## Source excerpt
[START]
In part 1 of this, we look at the Yousriya Loza-Sawaris Scholarship program we introduced six scholars, their backgrounds, and what they advise in terms of handling the demands of the Master of Development Practice program (MDP) at the University of Minnesota. This part 2 examines the MDP experience more closely along with the scholars’ post-graduation directions.
Oriented to Reality
The MDP centers on a summer-long field experience between the first and second year of study in which teams of students travel to tackle a real world client project. Other classes and the program’s concluding capstone project also often involve real world efforts and evaluations.
The practice-based nature of the MDP was frequently mentioned by the scholars. “I needed more on applications, the real world side of things,” Sara Ragab Hussien, a first-year YLSS scholar, says. The MDP “captured my attention.”
Nayera ElHusseiny, a past scholar, at first shied away from the MDP because of its two-year length. “I knew I did not want to be gone away from the practical reality of social development for too long,” she remembers. “I knew there was a big gap between practice and academia. But this was before I found out how practical and hands-on the MDP program was…..No thesis, lots of projects in Minneapolis and around the world. I was sold on the idea.”
2 of the YLSS scholars, cohort 3 – Conducting Focus group discussion during their summer internship in Nepal with Rural Nepali women to know more about their small enterprises.
“I was very cautious going into the program,” she continues. “I expected I was probably going to hear a lot of things far removed from reality, not parallel to what I saw in Cairo but it was the exact opposite. My MDP cohort was from all around the world, not just American but more international students, all with very keen practical skills, a lot of experience, knowledge we shared all the time,” with multiple groups collaborating in each class each week.”99 percent of people were very reality oriented, very practically oriented.”
[END]
(Dataset records)
[START]
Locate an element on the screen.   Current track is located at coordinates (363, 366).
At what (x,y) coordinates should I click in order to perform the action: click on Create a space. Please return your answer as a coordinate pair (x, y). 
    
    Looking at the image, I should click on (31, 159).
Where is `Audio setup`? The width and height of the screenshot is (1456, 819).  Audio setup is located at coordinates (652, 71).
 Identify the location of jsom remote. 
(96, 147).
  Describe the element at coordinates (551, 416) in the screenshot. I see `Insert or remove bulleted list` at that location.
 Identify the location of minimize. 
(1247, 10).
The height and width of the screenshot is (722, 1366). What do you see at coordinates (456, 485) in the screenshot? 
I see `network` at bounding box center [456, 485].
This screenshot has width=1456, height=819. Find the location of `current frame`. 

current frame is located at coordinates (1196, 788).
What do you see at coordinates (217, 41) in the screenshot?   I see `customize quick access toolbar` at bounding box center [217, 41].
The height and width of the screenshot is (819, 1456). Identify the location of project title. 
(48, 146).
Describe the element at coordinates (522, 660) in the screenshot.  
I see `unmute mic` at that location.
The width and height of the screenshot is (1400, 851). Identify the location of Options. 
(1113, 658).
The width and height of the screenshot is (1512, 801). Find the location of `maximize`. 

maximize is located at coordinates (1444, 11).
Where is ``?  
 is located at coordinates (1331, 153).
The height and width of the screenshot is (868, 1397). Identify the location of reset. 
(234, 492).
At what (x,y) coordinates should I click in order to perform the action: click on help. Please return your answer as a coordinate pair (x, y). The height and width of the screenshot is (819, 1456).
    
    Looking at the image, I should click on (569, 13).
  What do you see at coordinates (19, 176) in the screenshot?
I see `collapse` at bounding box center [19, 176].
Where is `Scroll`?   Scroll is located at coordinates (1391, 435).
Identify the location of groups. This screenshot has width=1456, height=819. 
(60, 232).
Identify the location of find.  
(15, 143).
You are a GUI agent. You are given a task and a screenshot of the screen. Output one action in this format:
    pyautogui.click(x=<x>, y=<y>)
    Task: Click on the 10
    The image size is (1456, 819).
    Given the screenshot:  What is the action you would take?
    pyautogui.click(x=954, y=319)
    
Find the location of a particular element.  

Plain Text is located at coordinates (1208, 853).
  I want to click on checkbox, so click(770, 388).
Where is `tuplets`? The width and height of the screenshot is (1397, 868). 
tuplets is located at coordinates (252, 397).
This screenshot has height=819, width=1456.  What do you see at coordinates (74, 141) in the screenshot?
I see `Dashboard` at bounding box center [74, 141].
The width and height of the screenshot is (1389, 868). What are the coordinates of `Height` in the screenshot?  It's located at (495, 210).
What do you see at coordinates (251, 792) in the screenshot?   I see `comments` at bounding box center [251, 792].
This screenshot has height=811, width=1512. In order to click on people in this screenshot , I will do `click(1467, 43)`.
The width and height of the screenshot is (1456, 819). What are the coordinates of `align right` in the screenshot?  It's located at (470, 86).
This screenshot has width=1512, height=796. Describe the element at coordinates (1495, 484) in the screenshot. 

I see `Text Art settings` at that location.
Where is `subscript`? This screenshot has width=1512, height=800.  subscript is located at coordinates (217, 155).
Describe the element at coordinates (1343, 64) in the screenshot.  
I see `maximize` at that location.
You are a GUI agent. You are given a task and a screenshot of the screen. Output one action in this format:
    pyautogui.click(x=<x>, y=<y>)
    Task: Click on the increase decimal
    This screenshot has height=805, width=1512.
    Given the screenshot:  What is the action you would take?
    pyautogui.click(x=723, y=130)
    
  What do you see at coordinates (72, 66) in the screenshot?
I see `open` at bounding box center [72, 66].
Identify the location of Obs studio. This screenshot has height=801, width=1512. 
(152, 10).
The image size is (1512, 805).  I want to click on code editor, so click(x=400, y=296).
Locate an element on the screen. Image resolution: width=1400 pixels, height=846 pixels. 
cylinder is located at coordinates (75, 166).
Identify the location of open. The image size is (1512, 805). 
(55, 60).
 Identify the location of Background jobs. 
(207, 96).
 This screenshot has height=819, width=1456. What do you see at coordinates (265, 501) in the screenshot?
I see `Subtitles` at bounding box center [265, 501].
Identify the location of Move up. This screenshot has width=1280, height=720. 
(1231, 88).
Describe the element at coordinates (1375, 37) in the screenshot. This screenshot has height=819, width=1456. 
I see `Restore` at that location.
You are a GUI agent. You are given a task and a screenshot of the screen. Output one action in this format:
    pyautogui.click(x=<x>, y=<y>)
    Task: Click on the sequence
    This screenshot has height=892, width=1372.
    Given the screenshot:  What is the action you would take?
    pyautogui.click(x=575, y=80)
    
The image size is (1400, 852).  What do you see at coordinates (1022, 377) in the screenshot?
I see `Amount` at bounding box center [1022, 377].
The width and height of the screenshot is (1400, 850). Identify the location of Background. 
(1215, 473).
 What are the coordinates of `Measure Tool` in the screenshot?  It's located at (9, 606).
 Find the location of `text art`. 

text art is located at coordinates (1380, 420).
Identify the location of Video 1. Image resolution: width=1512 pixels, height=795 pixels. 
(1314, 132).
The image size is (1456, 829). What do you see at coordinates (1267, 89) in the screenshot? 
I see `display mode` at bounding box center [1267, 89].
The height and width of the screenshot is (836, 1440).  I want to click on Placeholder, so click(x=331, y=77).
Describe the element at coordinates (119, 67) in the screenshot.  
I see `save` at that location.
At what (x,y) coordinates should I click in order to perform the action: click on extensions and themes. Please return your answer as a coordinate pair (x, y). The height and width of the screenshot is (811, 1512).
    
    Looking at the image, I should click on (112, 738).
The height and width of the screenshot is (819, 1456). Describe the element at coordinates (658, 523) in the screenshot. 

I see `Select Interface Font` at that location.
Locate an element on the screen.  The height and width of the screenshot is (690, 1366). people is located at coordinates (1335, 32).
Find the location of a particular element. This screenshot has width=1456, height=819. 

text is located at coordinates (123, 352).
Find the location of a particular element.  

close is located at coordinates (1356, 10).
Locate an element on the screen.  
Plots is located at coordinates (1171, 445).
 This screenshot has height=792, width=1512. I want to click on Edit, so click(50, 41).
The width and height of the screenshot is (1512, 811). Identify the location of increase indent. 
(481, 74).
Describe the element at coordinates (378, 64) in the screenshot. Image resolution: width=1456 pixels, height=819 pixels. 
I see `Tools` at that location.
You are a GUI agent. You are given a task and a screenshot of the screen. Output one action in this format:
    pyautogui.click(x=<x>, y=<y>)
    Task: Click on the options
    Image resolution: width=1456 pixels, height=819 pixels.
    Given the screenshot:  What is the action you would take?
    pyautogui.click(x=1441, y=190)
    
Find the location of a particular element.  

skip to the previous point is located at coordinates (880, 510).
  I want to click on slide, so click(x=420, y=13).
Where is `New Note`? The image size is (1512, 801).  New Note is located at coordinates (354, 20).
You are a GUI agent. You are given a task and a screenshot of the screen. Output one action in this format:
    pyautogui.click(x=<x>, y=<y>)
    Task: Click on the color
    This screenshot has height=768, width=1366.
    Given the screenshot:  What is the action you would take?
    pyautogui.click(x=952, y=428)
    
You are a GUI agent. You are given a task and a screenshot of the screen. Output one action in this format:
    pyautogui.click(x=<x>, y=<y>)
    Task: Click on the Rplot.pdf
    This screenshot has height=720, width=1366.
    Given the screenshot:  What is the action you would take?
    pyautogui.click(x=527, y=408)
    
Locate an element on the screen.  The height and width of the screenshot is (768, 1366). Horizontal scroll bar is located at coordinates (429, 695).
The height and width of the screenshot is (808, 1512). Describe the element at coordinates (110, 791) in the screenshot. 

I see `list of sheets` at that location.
[END]
## Aim of the exercise
Pick up the article on the Yousriya Loza-Sawaris scholars in the Master of Development Practice program right after its last sentence and keep writing.

## Result
Yasmine Hesham Mansour, a second-year student, on the other hand, was originally looking for academic knowledge of development to back up her work experience in Egypt. “The MDP was a perfect chance for me because it’s both practical and academic,” she says. “I felt I’m going to get international experience and at the same time backed up with academic knowledge.”
In addition to its mix of the practical and academic first-year scholar Neamatallah ElSayed was drawn to the MDP’s field experience. A program focus that involved “traveling to countries other than the U.S.” promised broad exposure and growth.
In the Field
“In the first year projects were designed to prepare us for the field experience,” says Nayera. “In the second year, we reflected on what designed during the experience and what we want to change.”
Yasmine also found the summer field experience transformative. “The subjects did not seem really connected until we went to the field, and then everything made sense.”
“Most things you learn in class you don’t really appreciate until you go into the field and work on actual projects,” echoes second-year student Sara Zagloul. “This professor would say ‘I know it sounds simple to you but when you go into the field you will use it.'” And that proved true for many different classes. “When we went into the field, the program came into play. We saw through a different lens and appreciated every single word!”
Her team’s field experience, in Indonesia, involved evaluating training for a local cooperative and large nonprofit producing timber using certified, sustainable methods. This focus quickly shifted to working with the cooperative on a market analysis and value analysis. “We each had experience with international projects but were not so familiar with this,” says Sara, describing her prior knowledge of Indonesia as “minimal.”
The MDP team is traveling for five hours in Nepal to reach a remote rural village to interview rural women and find innovative ways to support their small enterprises.
They negotiated everything from accommodations and hiring a translator to transcribing surveys to be given to farmers and managing “presentations in English for people who didn’t speak English.” Sara does not expect such an opportunity again and while “it was hard to go through,” she appreciates it. “I learned a lot. It’s something that is going to stick with me a very long time,” she says.
Nayera also worked with sustainable timber, but in Kenya, creating a needs assessment and value chain map for a company interested in expanding to a different part of the country. “We covered 11 cities, 250 interviews, farmers, wood market vendors, factories, government officials,” she ticks off. “There were a lot of productive challenges, we had to revise all our data collection tools to be more appropriate to client needs, priorities of farmers….” The goal as she describes it was “to stay true to the voices in the field but also to take something useful and package it for the client. It was just a very amazing experience in all aspects.”
The Nepali community welcomes the MDP team and their advisor Dean Current with flowers and colorful scarfs.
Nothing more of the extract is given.